XAU / XAUT-PAXG Stationarity Analysis

XAU / PAXG-XAUT Pairs Stationarity Analysis

Find the notebook here.

This notebook will provide arbitrage indications for spot to asset-backed cryptocurrency pairs. In particular, the XAUt/USDt and PAXG/USDt pairs will be analyzed against spot gold - taking advantage of low volume pair trading. In addition, this notebook will aim to run statistical tests to identify stationarity and mean reversion.

Data Consolidation

Create a helper function to fetch the data from the pyth price oracle.

# fetch data from the 'pyth' price oracle.
import requests as req
def getBarsPyth(symbol, resolution, start, end):
  return req.get("https://benchmarks.pyth.network/v1/shims/tradingview/history?symbol={0}&resolution={1}&from={2}&to={3}".format(symbol, resolution, start, end)).json()

Fetch bars as objects from the helper function oracle for XAU/USD, XAUt/USD, PAXG/USD. Ensure that the start date is further than 2023-12-04 (listing date of XAUt) and is not a weekend (as XAU/USD does not trade on weekends).

# fetch bars as JSON objecobject
import time
import datetime as dt

interval = 60 # default = 60
start, end = dt.date(2024, 1, 4), dt.date.today() # default = 1/4/2024 -> today
XAU = getBarsPyth("Metal.XAU%2FUSD", interval, int(time.mktime(start.timetuple())), int(time.mktime(end.timetuple())))
XAUT = getBarsPyth("Crypto.XAUT%2FUSD", interval, int(time.mktime(start.timetuple())), int(time.mktime(end.timetuple())))
PAXG = getBarsPyth("Crypto.PAXG%2FUSD", interval, int(time.mktime(start.timetuple())), int(time.mktime(end.timetuple())))

Data Cleaning

With the dataset from pyth, place the datasets into a dictionary to then be merged into one DataFrame, using time (in UNIX) as an index.

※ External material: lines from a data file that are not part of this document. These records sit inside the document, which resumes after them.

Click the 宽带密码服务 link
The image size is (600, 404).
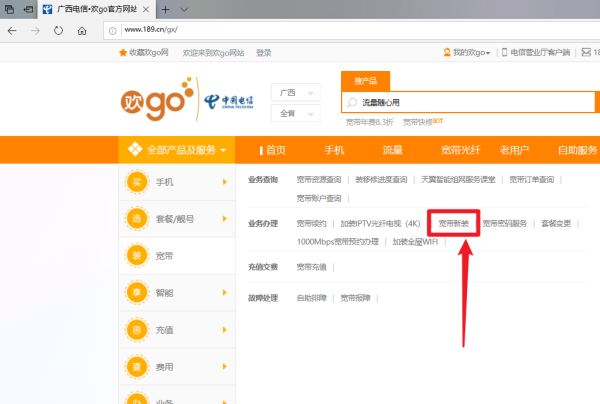[x=504, y=224]
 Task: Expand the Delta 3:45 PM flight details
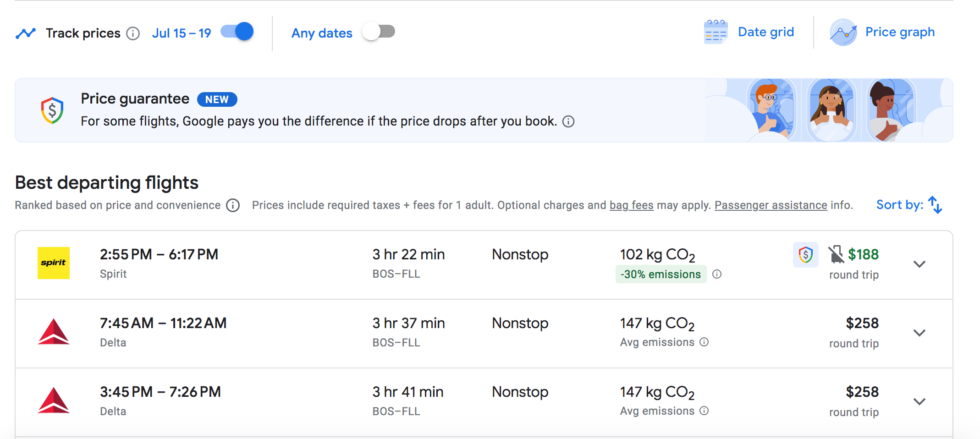(x=919, y=402)

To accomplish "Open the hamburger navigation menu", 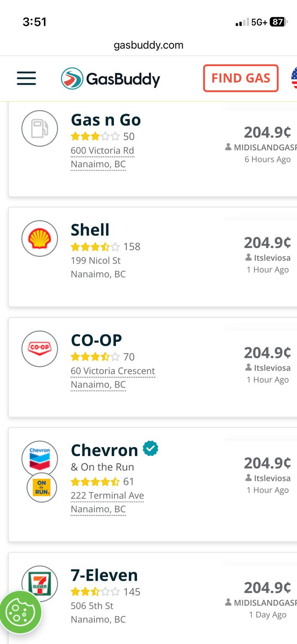I will [26, 78].
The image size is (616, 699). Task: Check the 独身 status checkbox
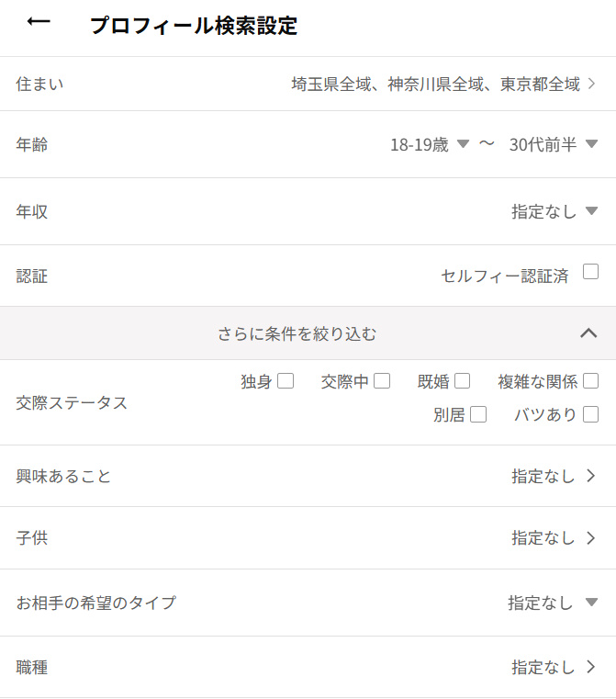[286, 380]
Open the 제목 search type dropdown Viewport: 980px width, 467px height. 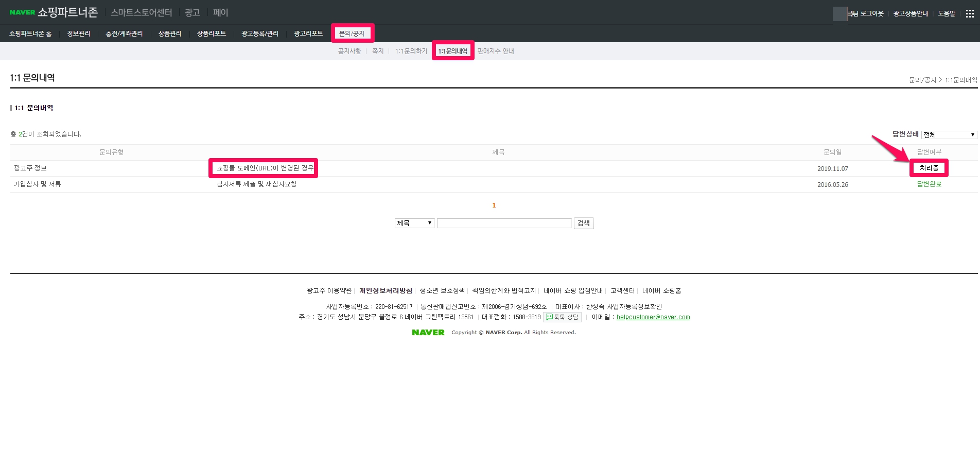(414, 223)
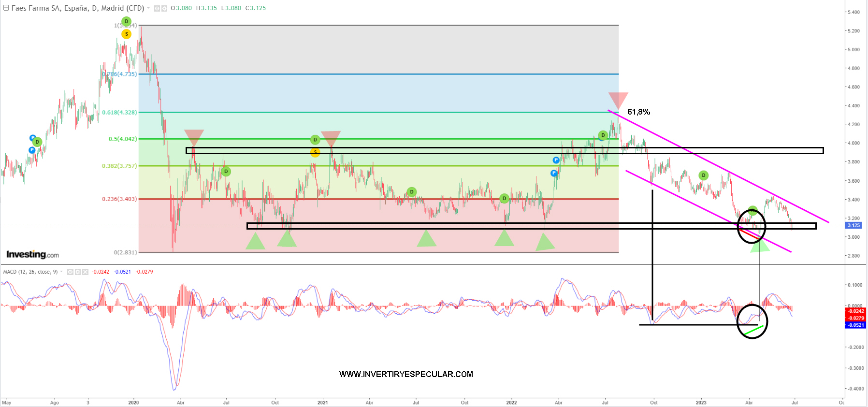The height and width of the screenshot is (407, 868).
Task: Click the MACD (12, 26, close, 9) legend title
Action: pos(30,272)
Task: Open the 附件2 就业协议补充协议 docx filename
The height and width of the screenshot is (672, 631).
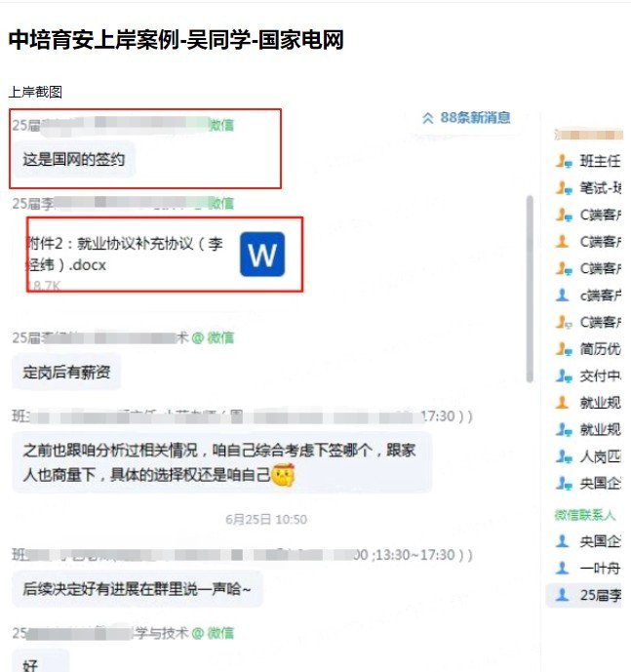Action: click(124, 255)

# create timeseries as dict
import pandas as pd
import matplotlib.pyplot as plt

xau_pair = {'t': XAU['t'], 'c_xau': XAU['c']}
xaut_pair = {'t': XAUT['t'], 'c_xaut': XAUT['c']}
paxg_pair = {'t': PAXG['t'], 'c_paxg': PAXG['c']}

# merge data into dataframe (data)
df1, df2, df3 = pd.DataFrame(xau_pair), pd.DataFrame(xaut_pair), pd.DataFrame(paxg_pair)
df1.set_index('t', inplace=True)
df2.set_index('t', inplace=True)
df3.set_index('t', inplace=True)
merged = pd.concat([df1, df2, df3], axis=1, join='outer')
merged.sort_values(by='t', inplace=True)
merged = merged.reset_index()
merged['time'] = pd.to_datetime(merged['t'],unit='s')
merged = merged.set_index('t')
data = merged

Normalize XAU, XAUt, and PAXG by taking the percent difference of the closing price of each bar.

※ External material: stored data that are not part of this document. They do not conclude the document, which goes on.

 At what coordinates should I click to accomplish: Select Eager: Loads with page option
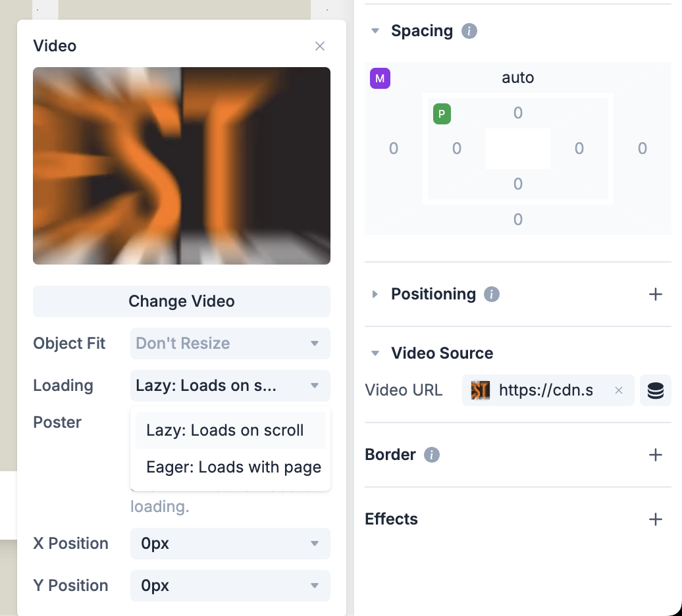pyautogui.click(x=234, y=467)
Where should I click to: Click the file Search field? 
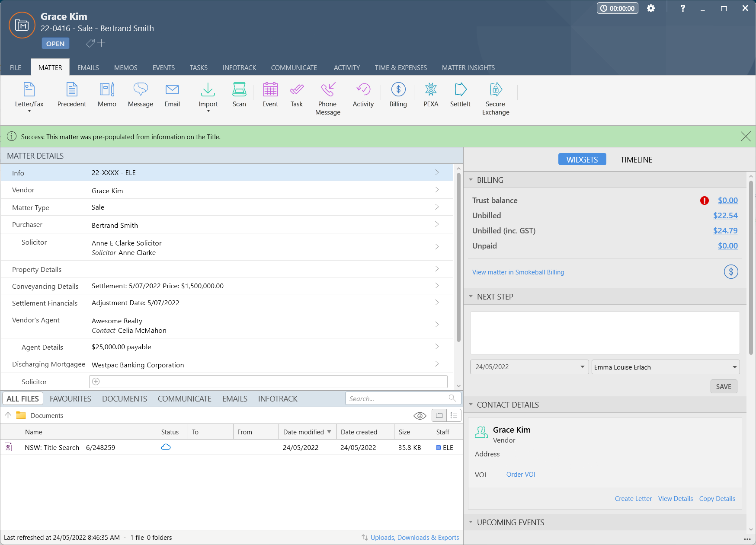point(398,398)
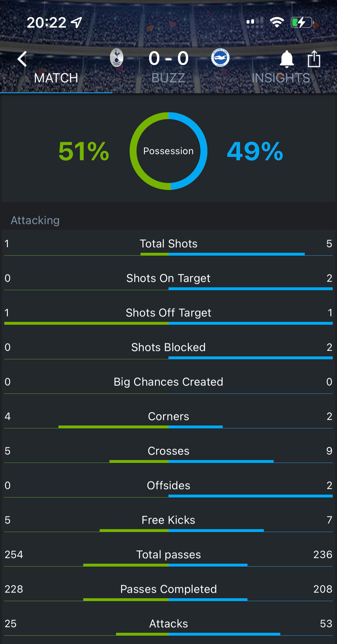
Task: Tap the back arrow icon
Action: pyautogui.click(x=22, y=59)
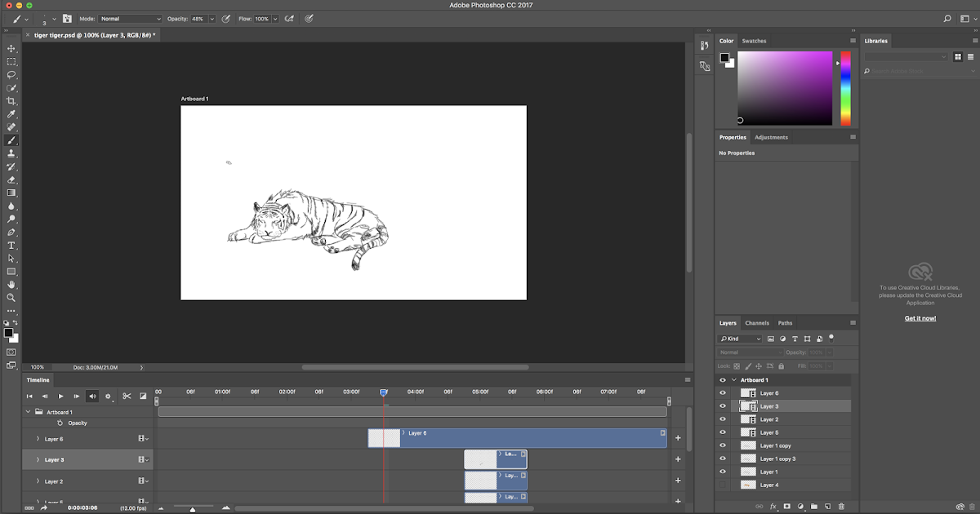
Task: Play the timeline animation
Action: pos(60,397)
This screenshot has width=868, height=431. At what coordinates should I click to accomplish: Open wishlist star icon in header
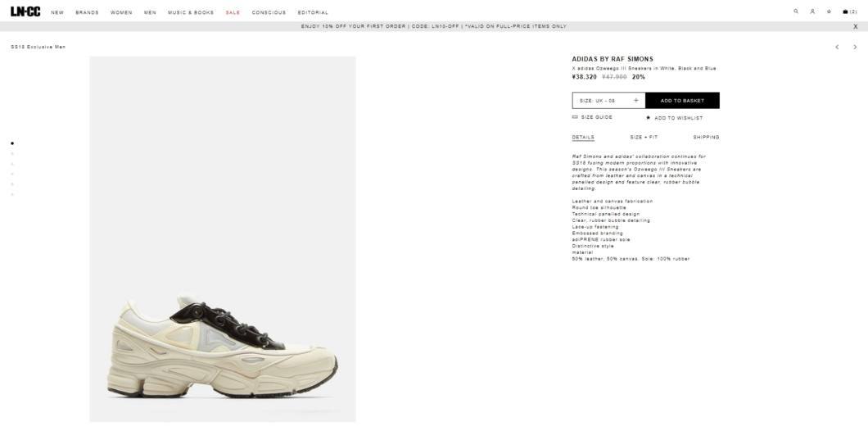pyautogui.click(x=829, y=11)
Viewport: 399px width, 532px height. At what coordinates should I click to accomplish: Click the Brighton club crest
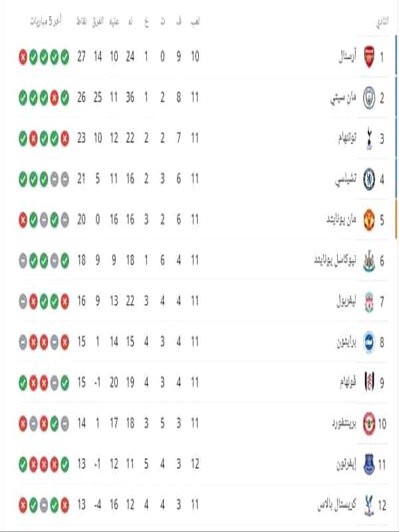click(x=369, y=342)
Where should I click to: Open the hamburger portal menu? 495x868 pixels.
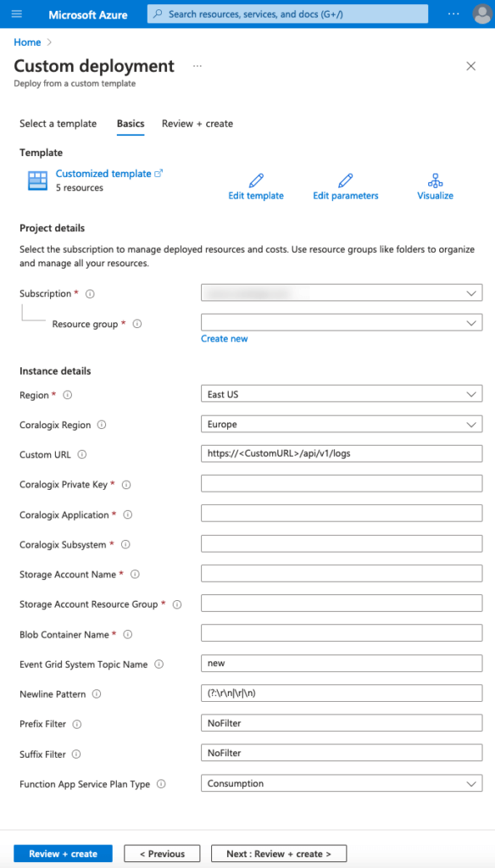[x=17, y=14]
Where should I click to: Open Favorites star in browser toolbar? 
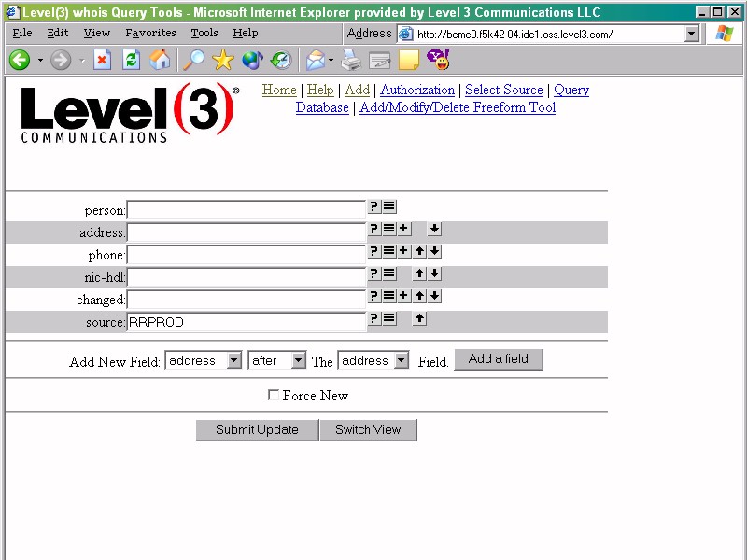pos(222,60)
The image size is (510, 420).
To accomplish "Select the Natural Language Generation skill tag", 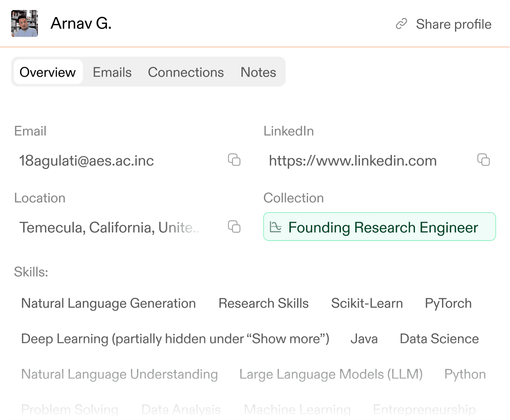I will tap(108, 303).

# adjust for price difference, normalize with pct change
data['pct_c_xau'] = (data['c_xau'] / data['c_xau'].iloc[0] - 1) * 100
data['pct_c_xaut'] = (data['c_xaut'] / data['c_xaut'].iloc[0] - 1) * 100
data['pct_c_paxg'] = (data['c_paxg'] / data['c_paxg'].iloc[0] - 1) * 100

Calculate the spread of each datapoint with respect to XAU (w/ a XAUt-PAXG spread).

# spread
data['pct_c_xau_interpolated'] = data['pct_c_xau'].interpolate(method='linear')
gold_i, paxg_i, xaut_i = data['pct_c_xau_interpolated'], data['pct_c_paxg'], data['pct_c_xaut']
aligned_goldGP, aligned_paxgGP = gold_i.align(paxg_i, join='outer')
aligned_goldGX, aligned_xautGX = gold_i.align(xaut_i, join='outer')
aligned_paxgPX, aligned_xautPX = paxg_i.align(xaut_i, join='outer')
data['spread_xaupaxg'] = aligned_goldGP - aligned_paxgGP
data['spread_xauxaut'] = aligned_goldGX - aligned_xautGX
data['spread_xautpaxg'] = aligned_xautPX - aligned_paxgPX

Data Analysis

Let us plot the graph of PAXG, XAUt, and XAU - both raw and normalized; additionally plot the correlation of PAXG and XAUt with respect to XAU.

# graph of percent changes of gold, xaut, and paxg
fig, axes = plt.subplots(nrows=2, ncols=2)
data.loc[:,['c_xau', 'c_xaut', 'c_paxg', 'time']].plot(x = 'time', ax=axes[0,0])
data.loc[:,['pct_c_xau', 'pct_c_xaut', 'pct_c_paxg', 'time']].plot(x = 'time', ax=axes[0,1])
data.plot(kind='scatter', x='c_xau', y='c_xaut', s=16, alpha=0.4, ax=axes[1,0])
data.plot(kind='scatter', x='c_xau', y='c_paxg', s=16, alpha=0.4, ax=axes[1,1])

<AxesSubplot: xlabel='c_xau', ylabel='c_paxg'>

1	data.loc[:,['pct_c_xau', 'pct_c_xaut', 'pct_c_paxg', 'time']].plot(x = 'time')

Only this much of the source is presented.